Pas de réponse, car Dieu n’est pas si bête. Dieu a un Plan-B, se chuchote-t-il...

Par ailleurs, le New YorkTimes et le Post mènent l’enquête pour découvrir comment la terrible catastrophe de Beyrouth n’aurait pas eu lieu si Joe Biden, Ange réincarné avec son masque si-sexy, avait déjà mis KO la “bête immonde” sortie par effraction de sa Trump-Tower, et l’avait déjà remplacée dans le bureau ovale... La presseSystème américaniste a son chemin bien à elle, une façon absolument assurée d’elle-même, le regard fixe, zombieSystème orienté dans le sens des aiguilles d’une montre, cette façon de narrativiser l’histoire du monde à sa propre sauce bien entendu américaniste et progressiste-sociétale, – Beyrouth Lives Matter !  (BLM, justement, pour ceux qui cherchent la signification de la chose)...

Le même jour où l’on commentait la catastrophe donc, paraissaient des textes sur le 75èmeanniversaire d’Hiroshima. Par exemple, celui, excellent et fort documenté, de John Pilger dont on sait que la possibilité d’une guerre nucléaire est l’obsession. Pilger publie ce texte très long, qui démarre à propos d’Horishima-1945, et débouche, – qui l’aurait cru, – sur l’interrogation-2020 des relations catastrophiques Chine-USA. Pilger n’écarte absolument pas, bien entendu, la possibilité nullement dissimulée d’un conflit mondial, c’est-à-dire nucléaire bien entendu. En même temps paraissait sur Sic Semper Tyrannis un texte dont le titre ne nous dissimule rien : «La guerre entre la Chine et les USA est-elle inévitable ? »

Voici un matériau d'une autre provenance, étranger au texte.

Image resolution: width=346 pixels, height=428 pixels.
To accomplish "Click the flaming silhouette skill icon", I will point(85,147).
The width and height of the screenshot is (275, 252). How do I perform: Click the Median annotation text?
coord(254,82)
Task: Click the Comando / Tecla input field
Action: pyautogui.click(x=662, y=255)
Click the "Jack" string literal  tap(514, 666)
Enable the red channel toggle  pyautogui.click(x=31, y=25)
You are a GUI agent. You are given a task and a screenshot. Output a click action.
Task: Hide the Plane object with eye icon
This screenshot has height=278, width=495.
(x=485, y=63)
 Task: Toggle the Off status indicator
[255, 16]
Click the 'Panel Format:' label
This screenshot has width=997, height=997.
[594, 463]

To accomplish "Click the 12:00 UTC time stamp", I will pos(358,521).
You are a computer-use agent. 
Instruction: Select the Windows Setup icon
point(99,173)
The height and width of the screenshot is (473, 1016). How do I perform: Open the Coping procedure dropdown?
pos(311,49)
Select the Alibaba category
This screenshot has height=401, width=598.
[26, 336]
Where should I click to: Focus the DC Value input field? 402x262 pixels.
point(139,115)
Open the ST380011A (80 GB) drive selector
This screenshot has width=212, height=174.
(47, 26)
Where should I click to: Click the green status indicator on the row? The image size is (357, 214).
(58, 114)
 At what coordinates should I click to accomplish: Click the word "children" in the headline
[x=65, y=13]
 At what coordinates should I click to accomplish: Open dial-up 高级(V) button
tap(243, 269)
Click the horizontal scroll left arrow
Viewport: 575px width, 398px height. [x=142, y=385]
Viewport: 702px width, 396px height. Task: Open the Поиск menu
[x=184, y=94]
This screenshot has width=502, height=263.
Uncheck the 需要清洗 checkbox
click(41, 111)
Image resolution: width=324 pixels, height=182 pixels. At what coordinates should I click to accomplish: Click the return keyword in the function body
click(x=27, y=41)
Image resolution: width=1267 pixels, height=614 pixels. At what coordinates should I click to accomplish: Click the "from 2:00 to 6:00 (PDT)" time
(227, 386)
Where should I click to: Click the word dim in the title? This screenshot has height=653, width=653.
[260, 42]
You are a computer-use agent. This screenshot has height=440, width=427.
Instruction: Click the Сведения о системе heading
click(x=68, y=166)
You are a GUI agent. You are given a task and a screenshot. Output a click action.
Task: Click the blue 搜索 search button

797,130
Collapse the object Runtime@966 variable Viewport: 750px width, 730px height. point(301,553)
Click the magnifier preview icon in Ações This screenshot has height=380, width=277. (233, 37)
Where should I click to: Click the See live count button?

Sérieusement ? Sérieusement...

Et plus encore : je vois entre ces différents aspects, qui touchent nos habituelles démarches, réflexes compulsifs, hypothèses pavloviennes, j’y vois un lien psychologique ni explicité ni identifié mais d’une force extrême, qui nous tient tous ensemble d’une main de fer et de feu, esprits affolés ou provoquants, âmes exaltées ou arrogantes. Car il faut bien voir que, dans nos descriptions, dans nos commentaires, dans nos exclamations et dans nos hypothèses, la catastrophe libanaise a été instantanément politisée, intégrée dans la Grande Crise, devenant un épisode de cette Grande Crise. Beyrouth subit le même sort que Covid19, George Floyd et la Grande-Émeute2020, les menaces sino-américanistes, les regards ironiques de Poutine, l’affrontement au sommet entre les deux jeunes dieux éclatants du Nouveau Monde, – Trump-74 et Biden-77.

La Grande Crise, la GCES m’épuise... “Moi non plus”, répond en ricanant mon double (le tragique et son bouffe). – en ajoutant, sur un ton d’un humour effroyable et grossier : “On récolte ce qu’on s’aime”, – et moi, toujours voulant le dernier mot pour qu’enfin le crépuscule de son temps le fasse taire : “Quand on sème, on a toujours vingt ans”.